What needs to be done: Quote exactly the lines spanning from the top of the data below to the line that contains "You are a computer-use agent. Viewport: 1568px", including both.

(Collected data entries)
● ● ● ● ●
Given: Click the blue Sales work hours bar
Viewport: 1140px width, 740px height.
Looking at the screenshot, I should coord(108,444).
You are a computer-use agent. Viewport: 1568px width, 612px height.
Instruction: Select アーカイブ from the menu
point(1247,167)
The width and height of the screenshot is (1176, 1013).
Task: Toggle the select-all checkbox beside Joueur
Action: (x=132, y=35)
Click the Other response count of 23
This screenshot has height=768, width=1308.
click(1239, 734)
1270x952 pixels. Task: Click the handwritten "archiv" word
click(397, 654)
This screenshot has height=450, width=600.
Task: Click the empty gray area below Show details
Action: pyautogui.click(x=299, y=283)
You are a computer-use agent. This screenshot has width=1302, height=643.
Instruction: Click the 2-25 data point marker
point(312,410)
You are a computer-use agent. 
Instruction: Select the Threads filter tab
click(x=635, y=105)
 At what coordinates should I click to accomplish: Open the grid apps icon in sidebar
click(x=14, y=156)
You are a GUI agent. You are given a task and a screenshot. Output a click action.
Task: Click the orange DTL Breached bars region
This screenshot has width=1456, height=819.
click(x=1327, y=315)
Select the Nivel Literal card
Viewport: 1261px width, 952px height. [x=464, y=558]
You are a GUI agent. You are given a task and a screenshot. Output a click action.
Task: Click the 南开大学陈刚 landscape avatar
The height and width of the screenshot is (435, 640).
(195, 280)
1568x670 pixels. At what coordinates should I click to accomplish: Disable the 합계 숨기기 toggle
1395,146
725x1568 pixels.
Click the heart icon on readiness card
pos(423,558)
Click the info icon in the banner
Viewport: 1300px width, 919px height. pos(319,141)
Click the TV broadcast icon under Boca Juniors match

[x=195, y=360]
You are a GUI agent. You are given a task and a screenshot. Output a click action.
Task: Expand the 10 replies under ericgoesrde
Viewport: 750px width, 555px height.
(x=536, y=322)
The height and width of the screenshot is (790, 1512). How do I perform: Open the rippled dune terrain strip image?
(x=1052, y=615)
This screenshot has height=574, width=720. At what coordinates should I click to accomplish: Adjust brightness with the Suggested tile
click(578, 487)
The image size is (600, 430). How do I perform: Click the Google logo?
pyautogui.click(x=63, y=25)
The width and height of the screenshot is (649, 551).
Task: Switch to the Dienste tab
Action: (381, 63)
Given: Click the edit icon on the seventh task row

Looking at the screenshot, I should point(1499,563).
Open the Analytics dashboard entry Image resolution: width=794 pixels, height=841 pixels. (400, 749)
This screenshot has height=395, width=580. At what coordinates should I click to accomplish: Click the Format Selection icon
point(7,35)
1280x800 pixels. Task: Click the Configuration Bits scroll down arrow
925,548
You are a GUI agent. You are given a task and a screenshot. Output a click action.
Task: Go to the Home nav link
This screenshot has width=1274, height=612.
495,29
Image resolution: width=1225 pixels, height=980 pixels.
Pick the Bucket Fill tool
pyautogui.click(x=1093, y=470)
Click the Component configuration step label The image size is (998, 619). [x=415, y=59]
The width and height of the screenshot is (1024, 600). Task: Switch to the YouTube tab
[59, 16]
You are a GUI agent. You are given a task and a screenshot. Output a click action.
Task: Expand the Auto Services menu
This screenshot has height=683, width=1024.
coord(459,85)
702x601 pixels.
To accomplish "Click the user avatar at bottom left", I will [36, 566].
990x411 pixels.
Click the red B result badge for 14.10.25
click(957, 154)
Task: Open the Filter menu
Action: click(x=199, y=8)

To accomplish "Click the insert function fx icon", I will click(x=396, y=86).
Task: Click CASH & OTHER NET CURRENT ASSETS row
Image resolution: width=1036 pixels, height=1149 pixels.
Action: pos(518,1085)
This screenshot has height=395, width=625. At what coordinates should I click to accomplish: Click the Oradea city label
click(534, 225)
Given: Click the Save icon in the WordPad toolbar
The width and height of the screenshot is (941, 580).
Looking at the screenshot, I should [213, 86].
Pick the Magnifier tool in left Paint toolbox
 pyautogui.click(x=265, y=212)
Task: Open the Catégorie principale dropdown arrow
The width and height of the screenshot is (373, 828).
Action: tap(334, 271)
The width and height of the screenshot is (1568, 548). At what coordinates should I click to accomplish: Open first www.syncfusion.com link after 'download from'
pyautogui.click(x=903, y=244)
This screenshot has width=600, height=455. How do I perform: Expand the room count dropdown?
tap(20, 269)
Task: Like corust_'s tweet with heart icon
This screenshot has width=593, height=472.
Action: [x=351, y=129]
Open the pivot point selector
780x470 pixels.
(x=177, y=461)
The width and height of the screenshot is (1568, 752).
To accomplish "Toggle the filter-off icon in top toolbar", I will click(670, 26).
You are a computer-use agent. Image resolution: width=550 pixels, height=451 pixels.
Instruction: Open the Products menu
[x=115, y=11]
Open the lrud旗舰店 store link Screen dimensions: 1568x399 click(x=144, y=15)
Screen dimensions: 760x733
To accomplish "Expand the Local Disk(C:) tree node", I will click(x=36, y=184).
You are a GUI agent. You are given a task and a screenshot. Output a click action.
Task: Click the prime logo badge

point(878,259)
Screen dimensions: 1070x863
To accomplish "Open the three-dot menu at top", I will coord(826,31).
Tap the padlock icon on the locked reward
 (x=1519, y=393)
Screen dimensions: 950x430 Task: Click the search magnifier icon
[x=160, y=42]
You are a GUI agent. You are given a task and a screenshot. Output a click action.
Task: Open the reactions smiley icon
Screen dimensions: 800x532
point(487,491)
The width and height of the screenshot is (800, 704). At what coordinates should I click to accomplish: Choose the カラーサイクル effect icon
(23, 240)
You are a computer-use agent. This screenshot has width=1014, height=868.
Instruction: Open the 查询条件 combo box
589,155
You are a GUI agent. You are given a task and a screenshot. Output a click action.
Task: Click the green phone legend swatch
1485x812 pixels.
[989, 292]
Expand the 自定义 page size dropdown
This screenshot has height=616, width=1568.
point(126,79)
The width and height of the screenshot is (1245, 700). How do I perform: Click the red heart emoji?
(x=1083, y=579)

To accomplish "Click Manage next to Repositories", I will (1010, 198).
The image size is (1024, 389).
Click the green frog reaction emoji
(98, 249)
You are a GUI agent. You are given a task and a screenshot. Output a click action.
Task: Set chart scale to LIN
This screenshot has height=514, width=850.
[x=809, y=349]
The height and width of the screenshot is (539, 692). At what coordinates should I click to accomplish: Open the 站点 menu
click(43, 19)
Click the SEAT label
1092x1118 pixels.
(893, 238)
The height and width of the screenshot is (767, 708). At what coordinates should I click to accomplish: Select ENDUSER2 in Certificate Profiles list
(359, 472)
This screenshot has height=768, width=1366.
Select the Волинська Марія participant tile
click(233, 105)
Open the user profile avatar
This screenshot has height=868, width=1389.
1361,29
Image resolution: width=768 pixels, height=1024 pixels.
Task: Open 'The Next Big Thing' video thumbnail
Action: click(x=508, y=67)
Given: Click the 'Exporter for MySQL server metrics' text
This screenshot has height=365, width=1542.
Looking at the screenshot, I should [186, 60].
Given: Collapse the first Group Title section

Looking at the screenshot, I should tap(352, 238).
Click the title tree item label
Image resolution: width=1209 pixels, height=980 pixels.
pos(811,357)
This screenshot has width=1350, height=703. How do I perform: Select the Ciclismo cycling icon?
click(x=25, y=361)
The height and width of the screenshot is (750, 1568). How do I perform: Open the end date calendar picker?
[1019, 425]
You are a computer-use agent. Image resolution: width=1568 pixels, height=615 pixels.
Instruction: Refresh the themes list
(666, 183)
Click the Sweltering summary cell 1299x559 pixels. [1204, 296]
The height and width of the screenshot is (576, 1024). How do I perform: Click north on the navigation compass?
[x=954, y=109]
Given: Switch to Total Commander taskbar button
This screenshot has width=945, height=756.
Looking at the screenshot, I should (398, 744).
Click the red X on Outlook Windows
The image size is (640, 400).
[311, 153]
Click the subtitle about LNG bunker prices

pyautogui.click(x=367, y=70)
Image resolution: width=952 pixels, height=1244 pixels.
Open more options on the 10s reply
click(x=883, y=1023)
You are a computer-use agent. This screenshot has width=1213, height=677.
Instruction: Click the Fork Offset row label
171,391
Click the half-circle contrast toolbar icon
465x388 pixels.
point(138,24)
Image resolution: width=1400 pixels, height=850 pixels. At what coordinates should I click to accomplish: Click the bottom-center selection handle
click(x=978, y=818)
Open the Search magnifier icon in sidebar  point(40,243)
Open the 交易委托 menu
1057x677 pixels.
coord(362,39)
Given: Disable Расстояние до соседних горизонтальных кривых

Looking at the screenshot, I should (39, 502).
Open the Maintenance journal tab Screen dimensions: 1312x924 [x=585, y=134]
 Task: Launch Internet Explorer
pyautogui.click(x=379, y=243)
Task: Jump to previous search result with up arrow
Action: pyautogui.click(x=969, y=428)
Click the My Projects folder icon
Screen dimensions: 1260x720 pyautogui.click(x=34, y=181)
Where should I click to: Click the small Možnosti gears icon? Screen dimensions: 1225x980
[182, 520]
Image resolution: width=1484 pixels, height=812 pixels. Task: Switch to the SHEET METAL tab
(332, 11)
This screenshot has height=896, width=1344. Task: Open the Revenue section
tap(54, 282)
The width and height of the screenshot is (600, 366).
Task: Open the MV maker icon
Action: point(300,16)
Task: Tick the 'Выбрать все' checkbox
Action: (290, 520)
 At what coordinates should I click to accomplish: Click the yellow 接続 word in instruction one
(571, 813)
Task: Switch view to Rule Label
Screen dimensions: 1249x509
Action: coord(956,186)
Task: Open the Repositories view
● ● ● ● ●
Answer box:
Given: Click the blue Sales work hours bar
Viewport: 1140px width, 740px height.
Looking at the screenshot, I should coord(108,444).
You are a computer-use agent. Viewport: 1568px width, 612px height.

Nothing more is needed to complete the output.